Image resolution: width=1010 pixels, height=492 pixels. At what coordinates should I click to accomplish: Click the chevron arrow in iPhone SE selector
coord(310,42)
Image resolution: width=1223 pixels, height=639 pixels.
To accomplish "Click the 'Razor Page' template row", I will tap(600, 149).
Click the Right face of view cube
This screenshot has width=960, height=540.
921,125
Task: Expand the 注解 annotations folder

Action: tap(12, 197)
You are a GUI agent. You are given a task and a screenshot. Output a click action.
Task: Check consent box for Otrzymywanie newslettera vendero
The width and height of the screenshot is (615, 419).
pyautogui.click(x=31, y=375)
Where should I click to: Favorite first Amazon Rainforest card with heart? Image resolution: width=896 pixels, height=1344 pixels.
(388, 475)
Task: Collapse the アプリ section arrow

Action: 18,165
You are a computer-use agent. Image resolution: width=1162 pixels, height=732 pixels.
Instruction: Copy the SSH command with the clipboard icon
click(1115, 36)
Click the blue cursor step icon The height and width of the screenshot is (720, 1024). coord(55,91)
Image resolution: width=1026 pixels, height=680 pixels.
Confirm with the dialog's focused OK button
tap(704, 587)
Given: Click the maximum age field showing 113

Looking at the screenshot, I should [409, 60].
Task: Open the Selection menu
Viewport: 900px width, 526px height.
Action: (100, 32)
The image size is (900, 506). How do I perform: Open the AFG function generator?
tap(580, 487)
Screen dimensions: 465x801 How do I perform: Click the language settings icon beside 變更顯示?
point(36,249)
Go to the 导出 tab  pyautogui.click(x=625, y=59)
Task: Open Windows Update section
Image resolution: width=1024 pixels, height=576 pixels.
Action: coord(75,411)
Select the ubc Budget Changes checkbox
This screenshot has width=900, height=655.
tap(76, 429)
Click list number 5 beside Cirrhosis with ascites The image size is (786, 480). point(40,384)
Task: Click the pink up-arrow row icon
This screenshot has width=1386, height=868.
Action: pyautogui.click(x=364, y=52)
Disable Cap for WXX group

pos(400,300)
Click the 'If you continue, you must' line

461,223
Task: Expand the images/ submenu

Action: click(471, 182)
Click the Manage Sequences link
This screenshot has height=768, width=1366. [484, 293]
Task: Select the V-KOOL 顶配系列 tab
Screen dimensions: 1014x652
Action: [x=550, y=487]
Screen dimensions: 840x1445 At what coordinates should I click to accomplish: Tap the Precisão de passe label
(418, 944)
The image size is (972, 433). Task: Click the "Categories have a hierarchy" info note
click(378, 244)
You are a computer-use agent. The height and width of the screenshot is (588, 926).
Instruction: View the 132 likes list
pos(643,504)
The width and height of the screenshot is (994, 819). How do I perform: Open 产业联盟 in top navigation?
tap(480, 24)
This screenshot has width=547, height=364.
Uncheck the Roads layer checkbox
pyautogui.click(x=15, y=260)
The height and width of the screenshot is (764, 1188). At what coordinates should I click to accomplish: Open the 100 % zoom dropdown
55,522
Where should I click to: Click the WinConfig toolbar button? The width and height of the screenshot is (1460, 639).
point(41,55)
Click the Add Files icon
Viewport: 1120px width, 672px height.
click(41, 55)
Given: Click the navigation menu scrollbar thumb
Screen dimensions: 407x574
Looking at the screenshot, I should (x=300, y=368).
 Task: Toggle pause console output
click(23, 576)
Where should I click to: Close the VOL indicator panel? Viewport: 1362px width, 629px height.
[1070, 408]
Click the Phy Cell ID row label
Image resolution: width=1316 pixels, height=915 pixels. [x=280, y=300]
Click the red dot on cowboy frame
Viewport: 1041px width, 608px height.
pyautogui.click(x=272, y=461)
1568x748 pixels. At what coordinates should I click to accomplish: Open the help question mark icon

ABOUT THIS EXERCISE
Go through the data above and copy all of it exactly.

YOUR SOLUTION
Image resolution: width=1010 pixels, height=492 pixels. At what coordinates should I click to accomplish: Click the chevron arrow in iPhone SE selector
coord(310,42)
Image resolution: width=1223 pixels, height=639 pixels.
To accomplish "Click the 'Razor Page' template row", I will tap(600, 149).
Click the Right face of view cube
This screenshot has width=960, height=540.
921,125
Task: Expand the 注解 annotations folder

Action: tap(12, 197)
You are a GUI agent. You are given a task and a screenshot. Output a click action.
Task: Check consent box for Otrzymywanie newslettera vendero
The width and height of the screenshot is (615, 419).
pyautogui.click(x=31, y=375)
Where should I click to: Favorite first Amazon Rainforest card with heart? Image resolution: width=896 pixels, height=1344 pixels.
(388, 475)
Task: Collapse the アプリ section arrow

Action: 18,165
You are a computer-use agent. Image resolution: width=1162 pixels, height=732 pixels.
Instruction: Copy the SSH command with the clipboard icon
click(1115, 36)
Click the blue cursor step icon The height and width of the screenshot is (720, 1024). coord(55,91)
Image resolution: width=1026 pixels, height=680 pixels.
Confirm with the dialog's focused OK button
tap(704, 587)
Given: Click the maximum age field showing 113

Looking at the screenshot, I should [409, 60].
Task: Open the Selection menu
Viewport: 900px width, 526px height.
Action: (100, 32)
The image size is (900, 506). How do I perform: Open the AFG function generator?
tap(580, 487)
Screen dimensions: 465x801 How do I perform: Click the language settings icon beside 變更顯示?
point(36,249)
Go to the 导出 tab  pyautogui.click(x=625, y=59)
Task: Open Windows Update section
Image resolution: width=1024 pixels, height=576 pixels.
Action: coord(75,411)
Select the ubc Budget Changes checkbox
This screenshot has width=900, height=655.
tap(76, 429)
Click list number 5 beside Cirrhosis with ascites The image size is (786, 480). point(40,384)
Task: Click the pink up-arrow row icon
This screenshot has width=1386, height=868.
Action: pyautogui.click(x=364, y=52)
Disable Cap for WXX group

pos(400,300)
Click the 'If you continue, you must' line

461,223
Task: Expand the images/ submenu

Action: click(471, 182)
Click the Manage Sequences link
This screenshot has height=768, width=1366. [484, 293]
Task: Select the V-KOOL 顶配系列 tab
Screen dimensions: 1014x652
Action: [x=550, y=487]
Screen dimensions: 840x1445 At what coordinates should I click to accomplish: Tap the Precisão de passe label
(418, 944)
The image size is (972, 433). Task: Click the "Categories have a hierarchy" info note
click(378, 244)
You are a computer-use agent. The height and width of the screenshot is (588, 926).
Instruction: View the 132 likes list
pos(643,504)
The width and height of the screenshot is (994, 819). How do I perform: Open 产业联盟 in top navigation?
tap(480, 24)
This screenshot has width=547, height=364.
Uncheck the Roads layer checkbox
pyautogui.click(x=15, y=260)
The height and width of the screenshot is (764, 1188). At what coordinates should I click to accomplish: Open the 100 % zoom dropdown
55,522
Where should I click to: Click the WinConfig toolbar button? The width and height of the screenshot is (1460, 639).
point(41,55)
Click the Add Files icon
Viewport: 1120px width, 672px height.
click(41, 55)
Given: Click the navigation menu scrollbar thumb
Screen dimensions: 407x574
Looking at the screenshot, I should (x=300, y=368).
 Task: Toggle pause console output
click(23, 576)
Where should I click to: Close the VOL indicator panel? Viewport: 1362px width, 629px height.
[1070, 408]
Click the Phy Cell ID row label
Image resolution: width=1316 pixels, height=915 pixels. [x=280, y=300]
Click the red dot on cowboy frame
Viewport: 1041px width, 608px height.
pyautogui.click(x=272, y=461)
1568x748 pixels. At what coordinates should I click to accomplish: Open the help question mark icon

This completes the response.